Gov. Brown nominates Goodwin Liu to CA high court

By Paul Elias, Associated Press

SAN FRANCISCO (AP), Jul 26 - An Asian-American law professor was nominated Tuesday to the California Supreme Court, just two months after criticism by Republicans led him to withdraw his candidacy for the U.S. federal court system.

Goodwin Liu is the son of Taiwanese immigrants and would become the fourth serving justice of Asian descent if confirmed for the state Supreme Court.

Gov. Jerry Brown, a Democrat, said he didn't buy into Republican criticism faced by Liu, a University of California, Berkeley law professor, after he was nominated by President Barack Obama for the 9th U.S. Circuit Court of Appeals.

In fact, Brown said the high-profile failure of Liu's nomination propelled him to the top of Brown's list for the California Supreme Court vacancy.

Brown called Liu ``an extraordinary man and a distinguished legal scholar'' who is battle-tested to win confirmation after being closely vetted and cleared by the Obama administration and ``attacked by the best and sharpest politicians in the country.''

It was Brown's first judicial nomination since taking office in January. Liu would replace Carlos Moreno, who stepped down in February to go into private practice.

After his nomination by Obama, Liu, 40, picked up support from some notable conservatives such as former U.S. Solicitor General Ken Starr, who viewed him as a rising legal scholar. But his nomination was blocked by Republicans, who objected to Liu's written positions and said he was too inexperienced for the post.

Specifically, some Republican senators took exception to written testimony Liu submitted in 2006 opposing the confirmation of conservative judge Samuel Alito, who went on to win an appointment to the U.S. Supreme Court.

Liu wrote that Alito was ``at the margin, not the mainstream,'' as an appellate judge unworthy of appointment to the high court.

``Judge Alito's record envisions an America where police may shoot and kill an unarmed boy to stop him from running away with a stolen purse,'' Liu wrote.

During his own confirmation process before the U.S. Senate, Liu agreed with Republican Sen. Tom Coburn that submitting that type of testimony ``was a case of poor judgment.''

Liu said he should have omitted that paragraph from his written testimony.

A few Republican senators also said they were troubled by Liu joining 16 other law professors who in 2007 urged the California Supreme Court to strike down the state's gay marriage ban.

The state Supreme Court did end the ban, but later upheld a voter-approved initiative to reinstate it.

In the end, Liu could muster only one Republican vote in the U.S. Senate and a total of 53 votes when 60 were needed to bring his confirmation to a vote. He withdrew his candidacy in May, nearly a year after the president's nomination.

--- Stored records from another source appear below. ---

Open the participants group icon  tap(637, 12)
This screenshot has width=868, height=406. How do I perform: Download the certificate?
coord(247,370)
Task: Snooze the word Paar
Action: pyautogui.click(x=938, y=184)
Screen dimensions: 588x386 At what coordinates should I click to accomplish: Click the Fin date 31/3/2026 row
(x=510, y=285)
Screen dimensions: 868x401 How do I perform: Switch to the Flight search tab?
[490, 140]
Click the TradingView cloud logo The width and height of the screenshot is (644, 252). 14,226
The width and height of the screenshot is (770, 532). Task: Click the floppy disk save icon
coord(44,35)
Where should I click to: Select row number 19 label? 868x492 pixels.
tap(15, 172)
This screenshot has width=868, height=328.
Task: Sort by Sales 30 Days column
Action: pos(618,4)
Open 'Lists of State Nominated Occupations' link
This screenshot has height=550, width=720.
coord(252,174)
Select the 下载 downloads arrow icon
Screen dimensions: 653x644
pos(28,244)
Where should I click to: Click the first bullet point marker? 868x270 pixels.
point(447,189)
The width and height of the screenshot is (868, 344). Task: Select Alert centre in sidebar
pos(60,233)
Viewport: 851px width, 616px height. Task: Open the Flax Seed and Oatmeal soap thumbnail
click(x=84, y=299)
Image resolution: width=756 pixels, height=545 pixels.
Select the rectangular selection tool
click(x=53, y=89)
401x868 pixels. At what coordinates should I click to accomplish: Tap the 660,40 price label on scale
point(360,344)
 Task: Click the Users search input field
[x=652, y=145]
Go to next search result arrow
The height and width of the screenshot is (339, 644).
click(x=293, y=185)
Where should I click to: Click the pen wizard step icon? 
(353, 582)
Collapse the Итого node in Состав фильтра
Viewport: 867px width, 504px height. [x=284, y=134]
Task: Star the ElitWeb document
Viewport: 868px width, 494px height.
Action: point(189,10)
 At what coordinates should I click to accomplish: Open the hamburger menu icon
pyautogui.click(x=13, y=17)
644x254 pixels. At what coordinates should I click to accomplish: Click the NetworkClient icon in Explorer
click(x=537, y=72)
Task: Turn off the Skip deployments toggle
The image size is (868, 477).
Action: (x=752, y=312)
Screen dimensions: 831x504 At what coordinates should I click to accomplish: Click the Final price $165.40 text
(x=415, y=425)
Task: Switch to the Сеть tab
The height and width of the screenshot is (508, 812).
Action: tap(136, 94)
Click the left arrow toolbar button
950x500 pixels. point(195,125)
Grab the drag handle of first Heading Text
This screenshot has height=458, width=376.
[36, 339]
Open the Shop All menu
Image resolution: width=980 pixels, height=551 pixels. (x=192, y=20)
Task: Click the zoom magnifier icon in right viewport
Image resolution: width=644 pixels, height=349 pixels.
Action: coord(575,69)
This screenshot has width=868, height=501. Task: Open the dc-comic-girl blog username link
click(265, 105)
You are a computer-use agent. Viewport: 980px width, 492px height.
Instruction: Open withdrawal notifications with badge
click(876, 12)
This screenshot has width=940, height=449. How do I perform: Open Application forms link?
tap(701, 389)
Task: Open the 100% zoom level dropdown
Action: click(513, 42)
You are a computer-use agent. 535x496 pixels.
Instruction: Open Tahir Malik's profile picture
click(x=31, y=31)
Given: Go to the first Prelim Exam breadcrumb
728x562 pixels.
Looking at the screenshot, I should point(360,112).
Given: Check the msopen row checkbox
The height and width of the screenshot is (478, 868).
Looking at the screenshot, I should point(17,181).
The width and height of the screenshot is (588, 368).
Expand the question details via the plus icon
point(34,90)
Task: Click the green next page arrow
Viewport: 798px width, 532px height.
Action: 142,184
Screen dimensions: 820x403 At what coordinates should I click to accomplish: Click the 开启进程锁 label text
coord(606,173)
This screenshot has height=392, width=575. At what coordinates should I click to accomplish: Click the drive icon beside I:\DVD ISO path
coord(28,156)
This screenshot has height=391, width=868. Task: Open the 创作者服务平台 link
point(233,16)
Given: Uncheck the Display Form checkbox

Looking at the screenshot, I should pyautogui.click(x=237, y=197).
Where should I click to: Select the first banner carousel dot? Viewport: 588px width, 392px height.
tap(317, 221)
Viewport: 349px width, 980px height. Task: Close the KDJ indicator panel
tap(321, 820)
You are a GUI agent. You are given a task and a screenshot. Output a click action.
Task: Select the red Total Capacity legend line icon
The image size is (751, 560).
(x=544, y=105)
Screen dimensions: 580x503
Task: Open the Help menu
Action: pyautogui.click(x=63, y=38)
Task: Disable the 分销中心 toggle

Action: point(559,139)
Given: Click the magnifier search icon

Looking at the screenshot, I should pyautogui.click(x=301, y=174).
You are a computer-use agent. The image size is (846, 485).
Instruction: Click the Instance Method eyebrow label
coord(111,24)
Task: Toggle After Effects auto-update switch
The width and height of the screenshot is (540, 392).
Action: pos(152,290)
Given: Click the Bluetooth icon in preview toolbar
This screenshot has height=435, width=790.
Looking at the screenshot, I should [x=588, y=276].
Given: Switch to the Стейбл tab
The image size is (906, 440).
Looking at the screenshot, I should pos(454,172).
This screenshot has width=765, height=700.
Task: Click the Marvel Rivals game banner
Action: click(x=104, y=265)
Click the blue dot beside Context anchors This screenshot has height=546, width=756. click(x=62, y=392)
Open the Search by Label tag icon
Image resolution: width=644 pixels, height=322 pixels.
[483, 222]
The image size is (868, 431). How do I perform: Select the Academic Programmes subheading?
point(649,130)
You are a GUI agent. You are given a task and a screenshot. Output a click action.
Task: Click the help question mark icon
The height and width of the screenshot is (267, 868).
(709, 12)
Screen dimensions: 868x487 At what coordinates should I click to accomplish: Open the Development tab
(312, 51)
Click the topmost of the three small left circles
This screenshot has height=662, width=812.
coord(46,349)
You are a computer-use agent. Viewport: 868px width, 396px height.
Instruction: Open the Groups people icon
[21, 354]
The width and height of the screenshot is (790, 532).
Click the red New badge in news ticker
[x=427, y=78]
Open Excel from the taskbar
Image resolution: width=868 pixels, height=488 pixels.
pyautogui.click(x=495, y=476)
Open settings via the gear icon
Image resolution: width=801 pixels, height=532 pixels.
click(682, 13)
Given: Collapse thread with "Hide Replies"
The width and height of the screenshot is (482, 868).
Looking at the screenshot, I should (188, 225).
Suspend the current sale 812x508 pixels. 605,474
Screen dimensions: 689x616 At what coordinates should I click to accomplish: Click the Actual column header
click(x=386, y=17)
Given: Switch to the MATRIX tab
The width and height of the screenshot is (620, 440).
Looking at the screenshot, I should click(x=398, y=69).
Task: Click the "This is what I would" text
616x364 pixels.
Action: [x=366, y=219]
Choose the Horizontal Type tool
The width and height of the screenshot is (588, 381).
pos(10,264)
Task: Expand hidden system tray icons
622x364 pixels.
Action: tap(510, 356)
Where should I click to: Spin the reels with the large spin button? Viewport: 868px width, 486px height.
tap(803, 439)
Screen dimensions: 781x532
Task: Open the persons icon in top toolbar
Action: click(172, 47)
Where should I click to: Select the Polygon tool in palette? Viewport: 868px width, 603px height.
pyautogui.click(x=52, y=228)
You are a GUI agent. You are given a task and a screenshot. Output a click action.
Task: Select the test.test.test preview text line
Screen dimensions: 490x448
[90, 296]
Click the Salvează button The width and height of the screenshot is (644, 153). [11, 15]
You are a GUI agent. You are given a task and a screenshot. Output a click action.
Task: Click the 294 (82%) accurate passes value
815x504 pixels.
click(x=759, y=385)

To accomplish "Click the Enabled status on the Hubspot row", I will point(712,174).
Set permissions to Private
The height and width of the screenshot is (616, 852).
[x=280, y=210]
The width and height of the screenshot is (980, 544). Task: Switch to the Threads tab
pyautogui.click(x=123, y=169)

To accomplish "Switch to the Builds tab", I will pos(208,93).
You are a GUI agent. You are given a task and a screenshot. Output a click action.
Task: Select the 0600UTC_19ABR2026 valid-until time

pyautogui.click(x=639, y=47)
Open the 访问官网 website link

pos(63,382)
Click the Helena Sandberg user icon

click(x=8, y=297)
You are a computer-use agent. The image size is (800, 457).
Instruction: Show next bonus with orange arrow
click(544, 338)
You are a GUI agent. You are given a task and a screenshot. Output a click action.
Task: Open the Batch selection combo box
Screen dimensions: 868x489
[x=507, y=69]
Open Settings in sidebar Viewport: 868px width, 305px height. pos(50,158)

Liu was born in Georgia and grew up in Sacramento, where he attended public schools.

He graduated from Yale Law School in 1998 after attending Stanford University as an undergraduate. He clerked for U.S. Supreme Court Justice Ruth Bader Ginsberg and worked as an appellate litigator in Washington before joining the UC Berkeley faculty in 2003.

Moreno was the only Latino on the court, and influential Latino legal groups had urged Brown to nominate another.

``I don't think people should be appointed because of national origin,'' Brown said. ``Their attributes should in every way be the dominant criteria.''

Victor Acevedo, president of the Mexican-American Bar Association, called Brown's comments ``disingenuous'' and maintained national origin is always taken into account for candidates because background is an important consideration.

``We are very disappointed,'' Acevedo said. ``We are the largest minority in the state and almost a majority, and now we have no representation on the court.''

Liu has never served as a judge. Brown, however, said that lack of experience will add to the diversity of the California Supreme Court, where the six sitting justices all served on lower courts before their appointments. The six are also all Republican appointees.